Social entrepreneurship is all about recognizing social problems and achieving a social change by employing entrepreneurial principles, processes, and operations. It is also, about performing research to completely define a particular social problem and then organizing, creating, and managing a social venture to attain the desired change. The change may or may not include a thorough elimination of a social problem. It may be a lifetime process focusing on the improvement of existing circumstances.
In addition, there are numerous organizations like this operating worldwide, known as social enterprises. A social enterprise is just like any other business. However, what makes it a business on a human scale is the way that its profit is used. Usually, the profit is used to fulfill a social mission.
Social enterprises do not exist to grow the wealth of its investors or shareholders. On the contrary, they exist to contribute to social equality and improve peoples’ living conditions. Generated profit is reinvested in the business or in achieving social goals like job creation, meeting cultural needs, healthcare and preservation of the environment.
But, does social entrepreneurship and do social enterprises (SEE) really solve our systemic social problems?
Over the last decade, business schools and investors have been paying more attention to social entrepreneurs, Especially those who create ventures with the primary goal of achieving positive social change.
But most people encounter the field only through its most prominent cases—typically visionaries who have built national or global organizations that have achieved great social impact.

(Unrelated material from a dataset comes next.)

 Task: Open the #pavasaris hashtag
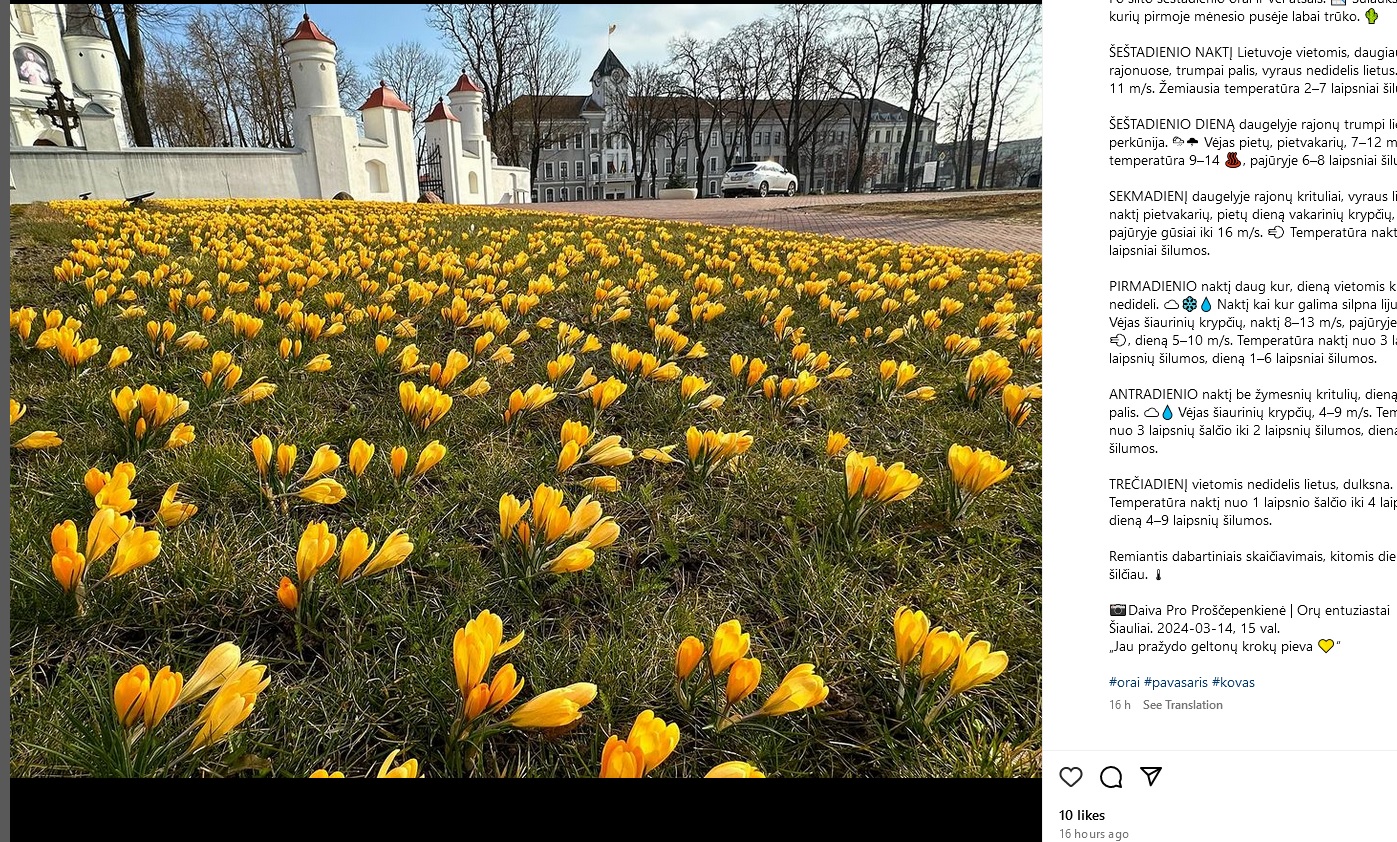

This focus on success stories has led to a skewed view of social entrepreneurship as nothing more or less than a field of huge, realized dreams.
According to Stanford Social Innovation Review ( 2018), “SEE’s rise distracts from and undermines the critical role of an organized citizenry, political action, and democratic government in achieving systemic social change, by offering itself as a private, market-based alternative. SEE is founded on “neoliberal” ideology: a belief that markets, not governments, produce the best social and economic outcomes. SEE advocates construct social problems as ‘knowledge’ problems that can be solved by technical innovation that is driven by competition among individual social entrepreneurs, operating through for-profit, nonprofit, or hybrid enterprises.”
Are SEE’s really endangering the governments and the political scene, or they actually helping them? Imagine what would happen if these two join forces.